796 P.2d 1208 | Or. Ct. App. | 1990

BUTTLER, P. J.

Defendant appeals his conviction, on stipulated facts, for being an ex-convict in possession of a firearm, ORS 166.270(1), and for giving false information to a police officer. ORS 807.620. He assigns error to the denial of his motion to suppress evidence of a firearm found during a search of his vehicle. Because we conclude that the motion should have been granted, we reverse the firearm conviction but affirm the conviction for giving false information to a police officer.

Officer Putnam of the Springfield Police Department stopped defendant for an improper right-hand turn. When asked for his driver’s license, defendant responded that he had no driver’s license and that he did not have “any identification.” Defendant showed the officer a vehicle registration in the name of Violet Markel. When Putnam asked defendant his name, he said, “Dean Markel.” Putnam asked defendant his middle name; defendant paused and then responded “Christopher.” Putnam asked his date of birth; defendant again hesitated before answering “10-22-60.” Defendant’s hesitancy aroused Putnam’s suspicion that defendant was lying about his identity.

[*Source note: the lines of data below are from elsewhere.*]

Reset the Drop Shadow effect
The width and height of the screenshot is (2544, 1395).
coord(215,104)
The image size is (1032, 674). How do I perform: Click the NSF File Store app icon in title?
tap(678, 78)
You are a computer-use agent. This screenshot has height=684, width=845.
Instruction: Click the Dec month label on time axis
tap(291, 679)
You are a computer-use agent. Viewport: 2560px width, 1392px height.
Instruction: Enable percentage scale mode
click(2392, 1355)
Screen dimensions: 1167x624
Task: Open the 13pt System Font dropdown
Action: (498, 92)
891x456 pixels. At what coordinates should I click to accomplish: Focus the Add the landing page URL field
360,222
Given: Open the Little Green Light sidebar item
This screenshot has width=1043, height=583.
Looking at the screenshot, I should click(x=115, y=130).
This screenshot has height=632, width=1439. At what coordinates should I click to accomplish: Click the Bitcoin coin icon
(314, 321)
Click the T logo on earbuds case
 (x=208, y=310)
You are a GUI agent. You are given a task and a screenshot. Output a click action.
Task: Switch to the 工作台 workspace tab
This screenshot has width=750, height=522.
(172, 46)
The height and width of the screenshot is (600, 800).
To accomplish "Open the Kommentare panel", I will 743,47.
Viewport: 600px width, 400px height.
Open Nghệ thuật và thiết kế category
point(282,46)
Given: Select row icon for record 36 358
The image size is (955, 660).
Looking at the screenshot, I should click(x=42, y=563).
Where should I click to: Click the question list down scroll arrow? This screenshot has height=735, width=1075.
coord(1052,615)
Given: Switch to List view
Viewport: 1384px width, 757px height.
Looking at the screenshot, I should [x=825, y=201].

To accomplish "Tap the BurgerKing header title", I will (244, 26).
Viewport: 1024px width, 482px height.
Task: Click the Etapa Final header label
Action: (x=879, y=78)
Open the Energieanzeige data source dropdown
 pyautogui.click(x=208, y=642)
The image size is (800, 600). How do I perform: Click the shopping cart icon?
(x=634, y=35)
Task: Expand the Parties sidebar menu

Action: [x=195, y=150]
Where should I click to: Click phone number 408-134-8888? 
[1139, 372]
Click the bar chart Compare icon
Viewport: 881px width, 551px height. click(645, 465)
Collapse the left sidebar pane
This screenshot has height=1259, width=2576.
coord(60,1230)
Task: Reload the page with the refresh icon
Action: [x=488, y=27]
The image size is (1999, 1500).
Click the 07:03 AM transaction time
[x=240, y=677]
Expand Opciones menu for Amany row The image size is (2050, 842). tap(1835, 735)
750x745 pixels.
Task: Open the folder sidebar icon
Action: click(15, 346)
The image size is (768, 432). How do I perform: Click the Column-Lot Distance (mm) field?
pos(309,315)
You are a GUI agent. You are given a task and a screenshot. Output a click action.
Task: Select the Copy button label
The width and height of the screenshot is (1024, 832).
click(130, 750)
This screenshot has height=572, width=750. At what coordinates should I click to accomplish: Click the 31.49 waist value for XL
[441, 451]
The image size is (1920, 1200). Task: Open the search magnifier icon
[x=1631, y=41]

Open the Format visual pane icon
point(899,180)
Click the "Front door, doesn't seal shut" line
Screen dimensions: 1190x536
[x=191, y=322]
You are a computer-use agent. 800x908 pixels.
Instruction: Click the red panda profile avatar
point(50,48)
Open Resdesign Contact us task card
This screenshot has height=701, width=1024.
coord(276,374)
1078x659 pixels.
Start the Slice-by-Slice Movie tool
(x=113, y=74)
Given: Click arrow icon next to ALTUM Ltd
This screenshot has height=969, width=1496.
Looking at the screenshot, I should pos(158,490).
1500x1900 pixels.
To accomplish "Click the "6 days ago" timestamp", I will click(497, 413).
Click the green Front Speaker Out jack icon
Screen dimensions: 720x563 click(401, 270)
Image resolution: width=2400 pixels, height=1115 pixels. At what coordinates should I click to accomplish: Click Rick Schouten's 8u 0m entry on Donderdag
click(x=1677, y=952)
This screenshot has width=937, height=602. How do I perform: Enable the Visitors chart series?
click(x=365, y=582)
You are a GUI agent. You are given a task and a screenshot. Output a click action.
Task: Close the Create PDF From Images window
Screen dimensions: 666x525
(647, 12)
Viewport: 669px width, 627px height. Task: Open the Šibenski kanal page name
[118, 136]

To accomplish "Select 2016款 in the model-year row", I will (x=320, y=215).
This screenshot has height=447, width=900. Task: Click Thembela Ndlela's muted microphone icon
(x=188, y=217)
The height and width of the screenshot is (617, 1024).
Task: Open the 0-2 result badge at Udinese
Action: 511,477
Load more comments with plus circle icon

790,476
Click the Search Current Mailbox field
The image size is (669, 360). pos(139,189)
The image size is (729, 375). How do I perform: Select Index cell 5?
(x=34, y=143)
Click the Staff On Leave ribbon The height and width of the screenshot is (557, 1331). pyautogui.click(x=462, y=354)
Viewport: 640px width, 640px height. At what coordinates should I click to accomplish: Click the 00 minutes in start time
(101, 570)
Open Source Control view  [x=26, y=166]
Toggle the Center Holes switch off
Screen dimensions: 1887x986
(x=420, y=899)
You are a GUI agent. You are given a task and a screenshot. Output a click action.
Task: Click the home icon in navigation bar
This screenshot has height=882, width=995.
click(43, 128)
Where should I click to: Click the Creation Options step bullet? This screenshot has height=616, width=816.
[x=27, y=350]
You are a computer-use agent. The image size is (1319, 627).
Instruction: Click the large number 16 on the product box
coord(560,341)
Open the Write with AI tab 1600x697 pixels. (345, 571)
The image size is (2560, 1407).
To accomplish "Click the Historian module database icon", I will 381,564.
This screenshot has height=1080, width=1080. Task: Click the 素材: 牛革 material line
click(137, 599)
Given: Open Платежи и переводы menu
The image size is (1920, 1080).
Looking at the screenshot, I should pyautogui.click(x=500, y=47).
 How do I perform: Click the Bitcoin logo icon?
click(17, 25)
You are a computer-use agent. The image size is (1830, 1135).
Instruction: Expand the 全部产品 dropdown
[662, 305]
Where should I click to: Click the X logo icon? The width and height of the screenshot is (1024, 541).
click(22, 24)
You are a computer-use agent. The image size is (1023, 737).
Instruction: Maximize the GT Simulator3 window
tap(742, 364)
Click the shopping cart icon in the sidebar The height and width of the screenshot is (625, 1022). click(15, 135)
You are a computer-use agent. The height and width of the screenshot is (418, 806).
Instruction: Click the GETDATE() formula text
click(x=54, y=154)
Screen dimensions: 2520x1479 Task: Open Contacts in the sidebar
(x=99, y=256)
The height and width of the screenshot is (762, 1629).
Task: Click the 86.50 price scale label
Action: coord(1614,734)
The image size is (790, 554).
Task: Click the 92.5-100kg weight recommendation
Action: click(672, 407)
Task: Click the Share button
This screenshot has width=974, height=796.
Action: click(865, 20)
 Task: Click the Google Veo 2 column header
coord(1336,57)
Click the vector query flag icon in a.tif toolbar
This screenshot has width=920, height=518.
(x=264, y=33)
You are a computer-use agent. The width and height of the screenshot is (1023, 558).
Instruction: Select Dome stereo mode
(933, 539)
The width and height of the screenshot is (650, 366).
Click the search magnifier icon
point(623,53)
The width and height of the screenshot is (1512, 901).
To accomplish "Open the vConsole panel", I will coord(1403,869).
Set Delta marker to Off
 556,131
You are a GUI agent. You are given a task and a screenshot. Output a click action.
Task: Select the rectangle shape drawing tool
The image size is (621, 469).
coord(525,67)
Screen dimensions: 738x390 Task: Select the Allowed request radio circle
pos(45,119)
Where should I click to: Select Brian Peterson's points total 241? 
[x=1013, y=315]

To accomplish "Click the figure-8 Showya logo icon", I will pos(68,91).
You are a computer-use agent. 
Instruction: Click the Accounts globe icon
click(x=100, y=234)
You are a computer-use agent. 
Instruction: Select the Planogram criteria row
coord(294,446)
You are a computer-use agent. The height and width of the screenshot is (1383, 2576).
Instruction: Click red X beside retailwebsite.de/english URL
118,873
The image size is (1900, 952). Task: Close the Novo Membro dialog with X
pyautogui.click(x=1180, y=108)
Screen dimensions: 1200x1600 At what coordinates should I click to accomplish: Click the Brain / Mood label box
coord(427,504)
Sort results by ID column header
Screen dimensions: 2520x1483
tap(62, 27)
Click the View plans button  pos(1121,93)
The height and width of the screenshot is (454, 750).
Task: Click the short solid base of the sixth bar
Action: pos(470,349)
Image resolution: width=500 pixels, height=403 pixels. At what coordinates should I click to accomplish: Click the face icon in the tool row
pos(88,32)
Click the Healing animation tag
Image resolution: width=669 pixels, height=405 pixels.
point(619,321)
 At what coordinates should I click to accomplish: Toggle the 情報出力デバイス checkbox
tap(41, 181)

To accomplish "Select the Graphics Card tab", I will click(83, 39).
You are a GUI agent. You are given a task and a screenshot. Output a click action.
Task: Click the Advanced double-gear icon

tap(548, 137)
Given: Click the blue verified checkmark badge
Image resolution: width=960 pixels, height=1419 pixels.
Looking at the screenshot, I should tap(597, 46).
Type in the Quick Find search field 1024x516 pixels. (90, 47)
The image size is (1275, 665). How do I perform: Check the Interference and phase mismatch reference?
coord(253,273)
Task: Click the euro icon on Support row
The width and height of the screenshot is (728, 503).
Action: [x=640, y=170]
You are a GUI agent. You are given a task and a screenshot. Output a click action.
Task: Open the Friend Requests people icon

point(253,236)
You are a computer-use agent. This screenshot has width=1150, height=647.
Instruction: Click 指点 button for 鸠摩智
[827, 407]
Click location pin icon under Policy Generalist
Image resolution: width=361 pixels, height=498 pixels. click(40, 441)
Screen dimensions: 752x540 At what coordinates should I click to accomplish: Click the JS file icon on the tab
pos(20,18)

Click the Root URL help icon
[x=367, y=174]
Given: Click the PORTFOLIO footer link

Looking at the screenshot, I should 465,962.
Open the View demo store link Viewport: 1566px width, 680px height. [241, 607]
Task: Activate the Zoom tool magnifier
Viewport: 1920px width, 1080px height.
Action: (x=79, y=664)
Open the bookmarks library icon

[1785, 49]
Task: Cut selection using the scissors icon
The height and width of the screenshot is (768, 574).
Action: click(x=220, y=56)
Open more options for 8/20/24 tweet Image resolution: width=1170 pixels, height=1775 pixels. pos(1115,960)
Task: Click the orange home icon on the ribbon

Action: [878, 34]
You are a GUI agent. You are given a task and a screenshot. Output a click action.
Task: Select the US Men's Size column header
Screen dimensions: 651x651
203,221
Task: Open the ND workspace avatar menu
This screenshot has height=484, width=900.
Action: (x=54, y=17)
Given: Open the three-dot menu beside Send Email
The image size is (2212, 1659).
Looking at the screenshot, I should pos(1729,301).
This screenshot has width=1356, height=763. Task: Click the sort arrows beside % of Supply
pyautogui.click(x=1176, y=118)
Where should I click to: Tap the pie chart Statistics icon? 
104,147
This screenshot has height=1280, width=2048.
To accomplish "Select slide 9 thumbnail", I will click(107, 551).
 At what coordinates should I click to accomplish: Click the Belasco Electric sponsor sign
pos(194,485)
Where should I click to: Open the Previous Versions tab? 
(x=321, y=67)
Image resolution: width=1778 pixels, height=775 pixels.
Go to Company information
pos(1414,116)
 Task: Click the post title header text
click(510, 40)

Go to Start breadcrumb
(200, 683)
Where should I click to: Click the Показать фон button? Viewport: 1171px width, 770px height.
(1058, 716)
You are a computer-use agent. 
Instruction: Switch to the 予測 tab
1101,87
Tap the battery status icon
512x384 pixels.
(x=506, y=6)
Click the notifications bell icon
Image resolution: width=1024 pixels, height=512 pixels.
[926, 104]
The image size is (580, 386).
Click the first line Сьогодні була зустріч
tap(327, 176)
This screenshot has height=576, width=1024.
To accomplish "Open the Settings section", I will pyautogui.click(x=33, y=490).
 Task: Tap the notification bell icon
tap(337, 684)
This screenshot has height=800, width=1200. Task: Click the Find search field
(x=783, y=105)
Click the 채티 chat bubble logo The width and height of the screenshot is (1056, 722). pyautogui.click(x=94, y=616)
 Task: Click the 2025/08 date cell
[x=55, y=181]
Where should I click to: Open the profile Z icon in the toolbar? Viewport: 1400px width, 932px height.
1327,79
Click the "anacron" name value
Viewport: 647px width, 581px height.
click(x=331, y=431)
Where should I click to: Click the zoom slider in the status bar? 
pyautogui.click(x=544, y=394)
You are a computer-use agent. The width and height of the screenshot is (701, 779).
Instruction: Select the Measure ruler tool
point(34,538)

Putnam arrested defendant for failure to present a driver’s license, ORS 807.570(l)(b)(A), handcuffed him and put him in the back of the police car. After a records check failed to reveal any record under the name “Dean Christopher Markel,”1 Putnam thoroughly searched the interior of defendant’s vehicle for evidence of his identity. He removed a closed suitcase from the back seat, opened it and found the revolver that defendant seeks to suppress.2 As Putnam was concluding his search, another officer appeared on the scene and recognized defendant from a previous arrest. He correctly identified him as Rocky Towle.

The trial court concluded that ORS 807.570(4) authorized the search of defendant’s vehicle and the suitcase. It provides:

*646“A police officer may detain a person arrested or cited for the offense of [failure to present a driver’s license] only for such time as reasonably necessary to investigate and verify the person’s identity.”

That subsection only authorizes detention for the time reasonably necessary to “investigate and verify” identification. It does not, as we held in State v. Nelson, 102 Or App 106, 109, 792 P2d 486 (1990), “authorize a warrantless search for evidence of identity.”

Neither can the search be justified, as the state contends, because it was incident to defendant’s arrest for failure to present a driver’s license. We rejected that argument in State v. Scheer, 99 Or App 80, 781 P2d 859 (1989), and again in State v. Nelson, supra.3 Identification, although clearly relevant to issuing a citation, is not relevant to the offense of failure to present a driver’s license and, therefore, not “relevant to the crime for which defendant was arrested.” State v. Caraher, 293 Or 741, 759, 653 P2d 942 (1982).4

Because ORS 807.570 permits an officer to issue a citation or to make an arrest, a stopped person who fails to satisfy the officer of his identity may be taken into custody and to jail to give the officer time to ascertain his identity. The officer may not, however, search him or his effects for identification. Therefore, the motion to suppress should have been granted.

Defendant gives no reason to reverse his conviction for giving false information to a police officer, and we sustain it.

Conviction for giving false information to a police officer affirmed; conviction for ex-convict in possession of a firearm reversed and remanded for a new trial.

We cannot tell from the record whether a negative records check indicated that no driver’s license existed under the name of Dean Christopher Markel or whether no record of any kind existed under that name.

Putnam also found a driver’s license that did not belong to defendant or the other passenger in the car.

Both cases were decided after the trial in this case.

The state does not argue that the search could be justified as incident to defendant’s arrest for giving false information to a police officer. It implicitly concedes that the search preceded the officer’s having probable cause to arrest defendant for that crime.